Michel Wachenheim, head of France’s Civil Aviation Authority, said Monday night he couldn’t rule out terrorism.
“We have no information concerning the cause of this accident, and until we have the flight recorder, we won’t know,” he said. “We cannot exclude either an accident or a criminal cause.”
France’s top aviation official said while the crash appeared to be an accident, he couldn’t rule out the possibility of terrorism.
Body parts recovered from the sea so far bore no burns, suggesting there was no explosion, French Deputy Foreign Minister Renaud Muselier said Monday.
“There is no reason to believe there was an attack,” Muselier told France-Info radio.
A signal that could be the plane’s black box was detected late Monday by radar on a robotic arm used by searchers at the crash scene, a French Embassy official said.

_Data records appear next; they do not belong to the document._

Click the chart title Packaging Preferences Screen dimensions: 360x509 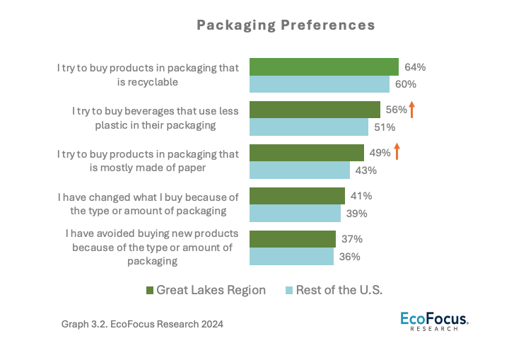pos(286,25)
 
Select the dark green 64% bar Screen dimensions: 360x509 pos(324,67)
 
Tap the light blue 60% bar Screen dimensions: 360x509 pos(320,84)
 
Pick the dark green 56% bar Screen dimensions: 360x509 pos(315,110)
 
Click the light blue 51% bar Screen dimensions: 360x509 pos(309,127)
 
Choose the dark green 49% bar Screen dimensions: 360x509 pos(307,153)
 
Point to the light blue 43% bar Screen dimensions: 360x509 pos(300,170)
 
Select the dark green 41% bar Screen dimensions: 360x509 pos(297,197)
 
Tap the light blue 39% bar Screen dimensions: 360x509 pos(295,214)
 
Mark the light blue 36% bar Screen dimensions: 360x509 pos(291,257)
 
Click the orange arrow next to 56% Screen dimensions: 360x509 pos(411,110)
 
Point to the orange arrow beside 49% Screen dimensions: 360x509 pos(397,152)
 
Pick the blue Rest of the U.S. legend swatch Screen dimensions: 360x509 pos(288,291)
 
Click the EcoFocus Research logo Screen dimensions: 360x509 pos(434,320)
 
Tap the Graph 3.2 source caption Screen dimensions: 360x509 pos(142,325)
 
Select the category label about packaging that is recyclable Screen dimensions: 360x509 pos(148,75)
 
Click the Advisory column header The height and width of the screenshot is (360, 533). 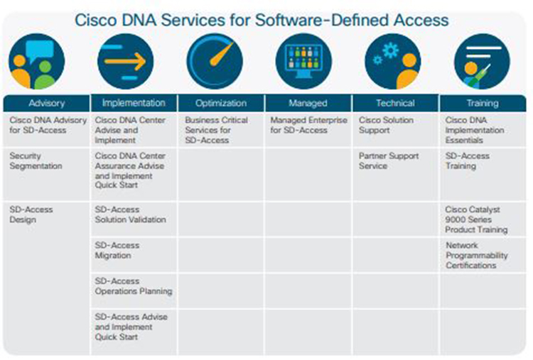click(x=47, y=103)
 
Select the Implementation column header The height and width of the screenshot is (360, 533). click(x=134, y=103)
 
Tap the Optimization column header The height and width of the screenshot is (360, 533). click(x=220, y=103)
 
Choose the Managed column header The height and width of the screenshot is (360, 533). click(x=308, y=103)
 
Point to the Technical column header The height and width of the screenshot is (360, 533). click(x=395, y=103)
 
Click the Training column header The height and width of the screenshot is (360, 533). click(x=482, y=103)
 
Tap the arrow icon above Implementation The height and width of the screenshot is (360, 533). click(x=125, y=62)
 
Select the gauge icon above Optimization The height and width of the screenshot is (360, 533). click(x=214, y=62)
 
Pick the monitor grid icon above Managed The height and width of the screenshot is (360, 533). click(x=303, y=62)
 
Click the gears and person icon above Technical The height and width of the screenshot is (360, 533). click(x=392, y=62)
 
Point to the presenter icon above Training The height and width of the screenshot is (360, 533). click(x=482, y=62)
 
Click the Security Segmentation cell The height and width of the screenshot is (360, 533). click(x=36, y=161)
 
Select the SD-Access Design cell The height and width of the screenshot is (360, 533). click(x=31, y=214)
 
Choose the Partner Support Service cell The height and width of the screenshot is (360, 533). click(x=389, y=161)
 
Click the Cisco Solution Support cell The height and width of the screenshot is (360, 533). click(x=384, y=126)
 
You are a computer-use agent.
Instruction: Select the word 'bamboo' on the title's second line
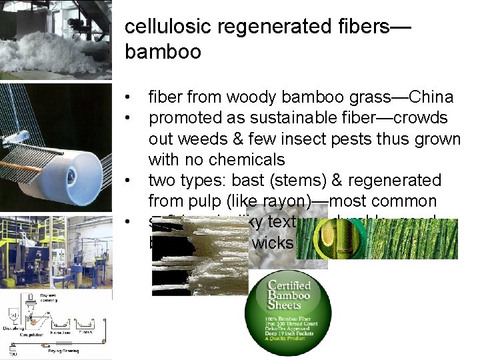pos(163,52)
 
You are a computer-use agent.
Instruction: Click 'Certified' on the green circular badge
pos(291,287)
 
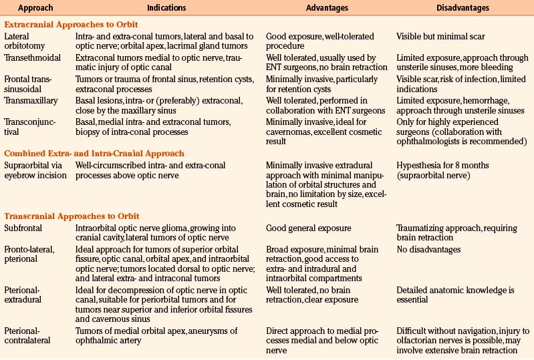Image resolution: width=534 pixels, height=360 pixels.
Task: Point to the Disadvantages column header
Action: [451, 8]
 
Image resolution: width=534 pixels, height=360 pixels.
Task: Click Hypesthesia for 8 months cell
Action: [442, 165]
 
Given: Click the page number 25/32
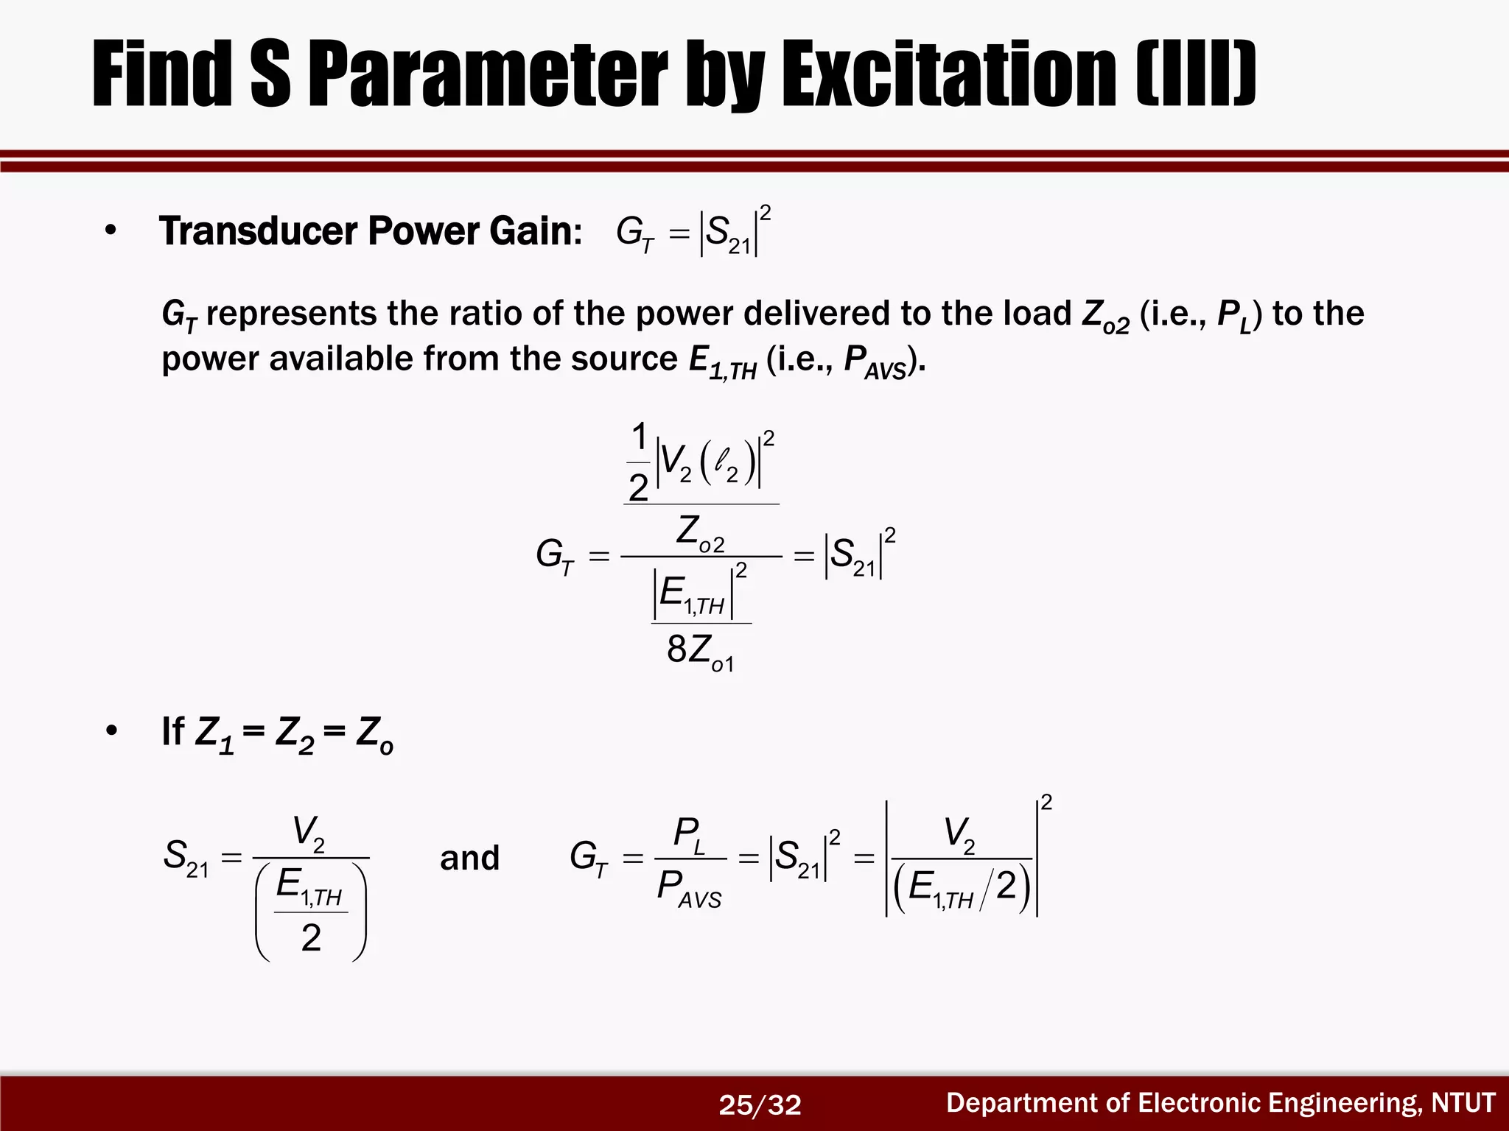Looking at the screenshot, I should (x=760, y=1104).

The official, who declined to be named, called the signal a positive development and said the search would resume Tuesday morning.
While disclosing that four Americans were aboard, U.S. State Department spokesman Adam Ereli said he had no further details as to who they were or what their occupations might be.
As the country where the plane was made, the United States was sending a team of investigators to the scene, including experts from Boeing.
France has sent in advanced military equipment to help find wreckage and remains, as well as forensics experts to identify body parts through DNA testing.
A French military plane equipped with radar took its first surveillance flight over the area Monday, and a team of 16 French military divers was to begin work on Tuesday.
“We’re trying to work as fast as possible, as efficiently as possible on both sides, because we know the families of victims want results,” said Jean-Claude Cousseran, the French ambassador to Egypt.
Families of the victims were to begin arriving Wednesday in Sharm el-Sheik, about 480 miles southeast of Cairo, for memorial services on land and on sea.
The aircraft was one of two Boeing 737s operated by Flash.
The Swiss Federal Office for Civil Aviation disclosed Sunday that it had found problems in one of the aircraft in October 2002. On Monday it said it had found similar flaws in the other plane six months earlier.
The chairman of Flash Airlines, Mohamed Nour, has said his company made necessary improvements and later passed Swiss inspection — but the Swiss have denied this.
In 2003, Switzerland informed France of its concerns, and French authorities carried out three checks, obtaining satisfying results, French Transport Minister Gilles de Robien said.
Reports of violations
France’s Civil Aviation Authority said Flash was inspected seven times in two years in Europe: twice in Switzerland and once in Norway in 2002, and three times in France and once in Poland in 2003.
A former flight attendant for the carrier Swiss International Airlines was quoted Monday as saying he noticed several safety violations as a passenger on a Flash Airlines flight from Zurich to Sharm el-Sheik.
In an interview published in the Swiss daily Le Matin, Robert Oesch, 36, said the pilots, for example, were walking around the plane while it was on autopilot and some of the cockpit instruments were not working.
The flight occurred about two weeks before an engine caught fire during a Flash Airlines flight from Sharm el-Sheik to Bologna, Italy, on Oct. 27, 2002.
Oesch told the paper the flight was delayed for eight hours while it was checked out.
“I agreed to get on board only because I was convinced that the inspectors had checked everything out carefully, but I admit that I was frightened throughout the flight,” Oesch told Le Matin.
Flash Airlines said Monday it has suspended flights for three days in mourning for the victims.
Germany’s civil aviation authority put Flash Airlines’ flying rights under review as a precautionary measure in light of the crash.